- Movie poster
- Directed by: Joel Viertel
- Written by: Alek Friedman; Mora Stephens; Joel Viertel;
- Produced by: John Davis; J. Todd Harris; Craig Davis Roth;
- Starring: Kip Pardue; Tara Reid;
- Cinematography: Matthew Jensen
- Edited by: Jeff Wood
- Music by: Louis Febre
- Production companies: Davis Entertainment Filmworks; Splendid Pictures;
- Distributed by: Artisan Home Entertainment
- Release date: December 16, 2003;
- Running time: 92 minutes
- Country: United States
- Language: English
- Budget: $5 million

= Devil's Pond =

Devil's Pond (alternatively known as Heaven's Pond) is a 2003 American thriller film directed by Joel Viertel, who co-wrote it with Alek Friedman and Mora Stephens. It stars Kip Pardue and Tara Reid as newlyweds who head to a remote lake house for their honeymoon, during which the husband turns it into a prison for his new wife. It was released direct-to-video in the United States by Artisan Home Entertainment on December 16, 2003.

==Plot==
Newlyweds Mitch and Julianne escape their normal lives and travel to a deserted island for a romantic and adventurous honeymoon, staying for two weeks at an old cottage in the middle of a secluded lake. They discover the area has no electricity or phone coverage, as Julianne tries to settle in despite her fear of water and inability to swim. Mitch enjoys the country life, and when Julianne wants to go into town to call her parents, to confirm her safety, he gets overprotective of her.

While the two weeks go by, Julianne is eager to return home to start their new lives, but Mitch refuses to go back to that life, wanting them to stay put in his ideal setting, even when Julianne cannot find her birth control pills to prevent her pregnancy. When Julianne finds out Mitch had stalked her before they met and got married, she attempts to leave, and she sees a grave in the woods across the lake before Mitch brings her back. To ensure that she does not attempt to escape again, Mitch disposes of their boat.

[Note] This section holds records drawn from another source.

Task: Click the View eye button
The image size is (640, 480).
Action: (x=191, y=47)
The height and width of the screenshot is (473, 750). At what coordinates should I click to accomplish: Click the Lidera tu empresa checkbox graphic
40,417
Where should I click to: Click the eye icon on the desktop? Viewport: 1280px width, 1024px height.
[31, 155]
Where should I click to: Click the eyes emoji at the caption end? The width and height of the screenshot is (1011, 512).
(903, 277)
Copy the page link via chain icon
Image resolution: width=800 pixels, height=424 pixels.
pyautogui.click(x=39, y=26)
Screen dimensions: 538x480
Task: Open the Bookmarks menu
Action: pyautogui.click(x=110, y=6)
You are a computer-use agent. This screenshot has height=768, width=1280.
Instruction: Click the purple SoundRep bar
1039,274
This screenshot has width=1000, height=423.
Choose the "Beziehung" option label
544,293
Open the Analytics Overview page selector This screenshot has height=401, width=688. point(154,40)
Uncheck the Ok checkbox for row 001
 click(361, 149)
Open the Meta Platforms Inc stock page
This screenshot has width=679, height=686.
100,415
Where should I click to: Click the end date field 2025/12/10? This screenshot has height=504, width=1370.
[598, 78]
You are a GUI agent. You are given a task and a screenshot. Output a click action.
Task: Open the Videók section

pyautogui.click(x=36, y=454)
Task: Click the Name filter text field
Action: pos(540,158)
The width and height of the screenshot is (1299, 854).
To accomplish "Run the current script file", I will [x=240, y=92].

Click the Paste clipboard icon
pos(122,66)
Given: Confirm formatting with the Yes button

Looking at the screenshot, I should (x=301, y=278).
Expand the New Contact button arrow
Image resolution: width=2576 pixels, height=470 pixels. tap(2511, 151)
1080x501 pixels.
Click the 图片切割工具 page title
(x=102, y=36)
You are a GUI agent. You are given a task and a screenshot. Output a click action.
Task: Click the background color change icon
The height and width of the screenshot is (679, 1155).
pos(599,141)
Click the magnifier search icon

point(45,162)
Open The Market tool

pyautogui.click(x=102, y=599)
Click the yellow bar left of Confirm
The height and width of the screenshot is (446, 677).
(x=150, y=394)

One night as Mitch is asleep, Julianne takes the key worn around his neck to open his safe box, having grown suspicious of it. She finds a property deed and learns he inherited the land from his deceased father and that he had often visited the property with his dad. Using a raft to head across the lake, she tries to escape again in Mitch's pick-up truck, only for Mitch to find her there, and knock her unconscious. Chained to an anchor and a tree, Julianne realizes how psychotic Mitch is, and that he knew everything about her, including her fear of water, using it to hold her at their location.

Determined to leave, Julianne burns their matches, forcing Mitch to go into town to buy new ones. While he is gone, she gets an axe and breaks free from the chain. He comes back unexpectedly early, and she is almost discovered in her act of escape. When he finds out about it, Mitch begins physically abusing her, before quickly deciding to kill her. A struggle ensues, during which Mitch ends up stepping into a bear trap that she had buried, allowing Julianne to counterattack and eventually use the shotgun he brought back to shoot him in the arm. Mitch remains alive, but he can barely move and is unable to fight back, as Julianne frees herself and leaves a defeated and weeping Mitch for dead, with the shotgun. Overcoming her fear of water, Julianne swims across the lake to the other side and later hears a gunshot, indicating that Mitch has killed himself, seemingly unable to cope with the fact that he has lost Julianne forever due to his own abusive, controlling nature.

The final scene shows Julianne leaving her wedding ring in Mitch's disabled truck and walking away down a country road to an uncertain future, but free.

==Cast==
- Kip Pardue as Mitch
- Tara Reid as Julianne
- Meredith Baxter as Kate
- Dan Gunther as the Priest
- Guy Graves as Kate's husband (uncredited)

==Production==
Devil's Pond was shot on location at Horseshoe Lake near Libby, Montana.